Assim, o crescimento tem um preço. “É preciso profissionalizar, estruturar a empresa, precisa começar a recorrer a perícias de todos os tipos para poder ter o melhor desempenho na área contábil, na área fiscal, na área de recursos humanos, porque se emprega muita gente também. E esses são desafios que os pequenos têm que enfrentar, não são desafios fáceis, não.”
Primórdios
Em 1996, ano em que a Abranet foi fundada, Matarazzo participava na União Internacional de Telecomunicações (UIT) de uma comissão que elaborava os padrões de telecomunicações, de telefonia e os protocolos novos. Havia um esforço enorme, segundo ele, para tentar desenhar as telecomunicações do futuro. “E o desenho das telecomunicações do futuro era uma rede única em que você pudesse fazer qualquer coisa. Parece um pouco com a internet, né?”, brincou.
“Mas a área de telecom nunca conseguiu dar uma solução para isso porque, primeiro, é uma atividade que sempre foi tida como uma atividade restrita ao Estado e sempre trabalhou com padrões muito rígidos; então, o ciclo de produção era de quatro, oito anos para você ter uma mudança tecnológica. Quando a internet chegou, em menos de quatro anos, ela já tinha mudado tudo”, relembrou.
Quando a internet nasceu, a ideia da internet, contou Matarazzo, era fazer alguma coisa que telecom não atrapalhasse, uma plataforma que usasse telecom do jeito que ela estivesse e que fosse fazer o que se quisesse em cima dela. “A plataforma do início da internet pregava o seguinte: independência do tipo de telecom que eu estou usando. E aí ela atropelou telecom, porque passou a usar qualquer um: linha análogica, linha discada, qualquer telecom que você colocasse”, disse.
O que esperar
Questionado sobre o que esperar da internet nos próximos 25 anos, Matarazzo apontou pontos que julga bastante relevantes e que ficaram em evidência na pandemia da Covid-19. “Primeiro, eu não preciso estar presente em determinado lugar para fazer alguma coisa. A gente usa muito o recurso do vídeo, mas a gente já está falando em holograma, em realidade virtual. Então, imagina uma reunião em um ambiente virtual onde todos os avatares estão presentes e interagindo. Não é o vídeo que a gente conhece hoje, é um outro ambiente, um ambiente com outras capacidades e outras possibilidades de percepção fantásticas”, disse. “Eu acho que a ideia do smartphone não tem nada a ver com o serviço móvel celular, o smartphone é um elemento da internet e vai evoluir segundo a internet. A gente já vê modelos de smartphone projetando holograma ou tentando projetar holograma”, completou.

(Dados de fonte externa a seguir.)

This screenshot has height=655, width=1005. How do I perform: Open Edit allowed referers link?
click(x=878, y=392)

Além disso, ele acredita que a velocidade de criação aumenta muito com a testagem cada vez maior de protótipos no ambiente virtual. Ele citou ainda a supervisão a distância, com o uso de drones para controlar tráfego, fazer reparos, controlar fogos, supervisionar agricultura, que também contará com máquinas automáticas e autônomas, sem a necessidade de uma pessoa conduzindo um trator.

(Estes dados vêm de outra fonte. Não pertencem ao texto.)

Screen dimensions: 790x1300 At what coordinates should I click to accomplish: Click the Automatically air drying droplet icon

“Eu acho que esse ambiente virtual é muito poderoso, porque estará presente, inclusive, nos lugares que não têm nada, poderá ser usado no meio do deserto, basta conseguir chegar com internet. A nova geração de satélites vai ampliar ainda mais a possibilidade de acesso à internet. Aliás, toda a infraestrutura de telecom hoje gira em torno de garantir mais acesso, mais conectividade à internet. Então acho que isso vai só popularizar-se cada vez mais e vem muita coisa nova por aí.”